Exercise task: Locate every line of the data below that contains the word "pixels", treating uppercase and lowercase letters as distinct, and copy each of those lines in full.

== Task inputs

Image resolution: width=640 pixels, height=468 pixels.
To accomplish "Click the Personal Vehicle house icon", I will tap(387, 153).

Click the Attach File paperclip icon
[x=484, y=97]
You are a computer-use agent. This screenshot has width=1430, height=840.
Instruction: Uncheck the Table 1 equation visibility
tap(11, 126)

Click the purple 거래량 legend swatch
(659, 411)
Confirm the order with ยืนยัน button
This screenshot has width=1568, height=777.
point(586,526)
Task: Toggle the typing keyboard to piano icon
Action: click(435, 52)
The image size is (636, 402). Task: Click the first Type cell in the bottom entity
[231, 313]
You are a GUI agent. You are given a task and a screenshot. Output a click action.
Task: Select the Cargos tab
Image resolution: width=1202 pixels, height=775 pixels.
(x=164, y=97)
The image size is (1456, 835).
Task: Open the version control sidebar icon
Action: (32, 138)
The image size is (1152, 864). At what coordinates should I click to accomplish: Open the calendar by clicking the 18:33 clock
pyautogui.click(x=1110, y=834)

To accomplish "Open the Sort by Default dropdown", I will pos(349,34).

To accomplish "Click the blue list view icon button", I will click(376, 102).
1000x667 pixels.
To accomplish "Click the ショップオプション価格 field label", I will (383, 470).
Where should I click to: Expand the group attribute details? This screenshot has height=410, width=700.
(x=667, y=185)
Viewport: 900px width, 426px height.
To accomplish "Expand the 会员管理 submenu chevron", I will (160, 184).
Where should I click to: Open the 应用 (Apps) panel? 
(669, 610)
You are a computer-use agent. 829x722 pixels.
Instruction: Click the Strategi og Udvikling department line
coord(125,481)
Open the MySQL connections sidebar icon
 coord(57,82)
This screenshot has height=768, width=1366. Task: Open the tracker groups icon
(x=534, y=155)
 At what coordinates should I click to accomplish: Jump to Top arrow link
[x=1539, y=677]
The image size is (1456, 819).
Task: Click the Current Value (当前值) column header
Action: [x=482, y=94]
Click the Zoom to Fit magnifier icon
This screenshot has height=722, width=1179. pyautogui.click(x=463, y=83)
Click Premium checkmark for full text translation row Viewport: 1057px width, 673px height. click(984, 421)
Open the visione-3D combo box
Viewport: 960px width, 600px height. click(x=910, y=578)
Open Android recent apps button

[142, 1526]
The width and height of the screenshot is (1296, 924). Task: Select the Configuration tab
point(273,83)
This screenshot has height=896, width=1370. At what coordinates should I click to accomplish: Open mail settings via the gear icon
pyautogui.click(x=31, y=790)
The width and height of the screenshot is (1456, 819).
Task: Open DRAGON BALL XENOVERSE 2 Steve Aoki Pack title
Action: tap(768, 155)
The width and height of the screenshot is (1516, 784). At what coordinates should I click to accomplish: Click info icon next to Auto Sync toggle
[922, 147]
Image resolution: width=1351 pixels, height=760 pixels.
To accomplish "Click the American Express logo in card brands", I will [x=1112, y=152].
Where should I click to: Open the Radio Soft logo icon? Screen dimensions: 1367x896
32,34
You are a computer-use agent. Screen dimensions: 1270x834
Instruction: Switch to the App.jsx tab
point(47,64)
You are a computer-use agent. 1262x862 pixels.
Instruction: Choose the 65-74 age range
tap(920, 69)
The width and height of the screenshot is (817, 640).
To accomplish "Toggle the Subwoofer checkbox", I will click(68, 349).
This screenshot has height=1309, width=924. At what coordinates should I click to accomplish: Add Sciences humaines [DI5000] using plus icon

====

The completed task:
Image resolution: width=640 pixels, height=468 pixels.
Image resolution: width=1202 pixels, height=775 pixels.
1000x667 pixels.
You are a computer-use agent. 829x722 pixels.
Image resolution: width=1351 pixels, height=760 pixels.
You are a computer-use agent. 1262x862 pixels.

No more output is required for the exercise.